I have recently discovered Elena Ferrante, an Italian author whose uncluttered prose reminds me a lot of Elizabeth Strout. I have read The Lost Daughter - the book is much better than the movie and that is saying something. I loved the movie. In the movie you do not get the internal dialogue you get in the book. And that internal dialogue has to be some of the best writing about being a mother I had ever read. It was frighteningly accurate, the way she shows how the overwhelming love of motherhood is an all consuming wave, that at times feels like it will hold us under while the waters churn around us. But without it we are equally cut adrift from ourselves, these selves which are now so essentially tethered to humans moving outside of us, making their own lives - I clearly am unable to leave my prose uncluttered.
I have also read My Brilliant Friend, the first book in her Neapolitan Quartet and found it just has unsparingly accurate in her observations of life-long female friendship, again showing us the bivalent nature of intimacy, almost always about to overcome us.

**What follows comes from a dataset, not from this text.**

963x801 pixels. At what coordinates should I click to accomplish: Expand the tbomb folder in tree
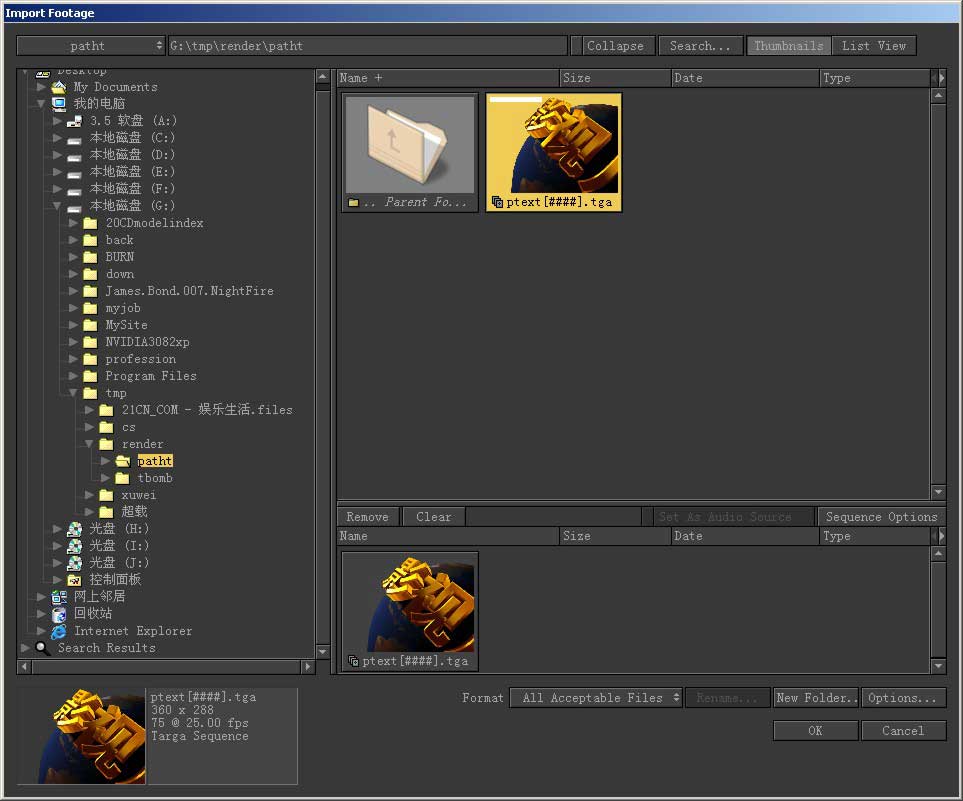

I am now on The Story of a New Name (second book in the Neapolitan Quartet) and I was suddenly struck, in the same way I was when I first read Eva Hoffman’s Lost in Translation, how central language is to identity. Ferrante’s Italian is translated into English by Ann Goldstein. Frequently in the text there is reference to I said this in dialect, she said this in dialect, I said that in Italian, he replied in Italian. I wondered a) whether in the original Italian she would have just written straight in Neapolitan dialect or Italian and the reader would see the point being made for themselves or b) whether the switching between the two, depending on context and interlocutor, is something she makes explicit in the original too. (Something for me to google at 2am!)
The power of language and dialect and accent to mediate, to constitute, social relationships has long fascinated me, and was the topic of my PhD. Power and position and desire and recognition and comfort and alienation are all present in the voice and how it takes shape in language. Reading Ferrante is was nice to be reminded of my previous intellectual interests.
I wrote long and hard on Monday, and my brain has been feeling pretty tired since then, so instead of writing something new for Babel this week I thought I’d share the preface to my thesis; a long extract from an essay by Zadie Smith in the New York Review of Books, called “Speaking in Tongues”, which she wrote in 2009. I often referred back to it while working on my thesis, because I wanted the texture of what she writes about to be the texture of what I was trying to capture academically. Language as interstitial.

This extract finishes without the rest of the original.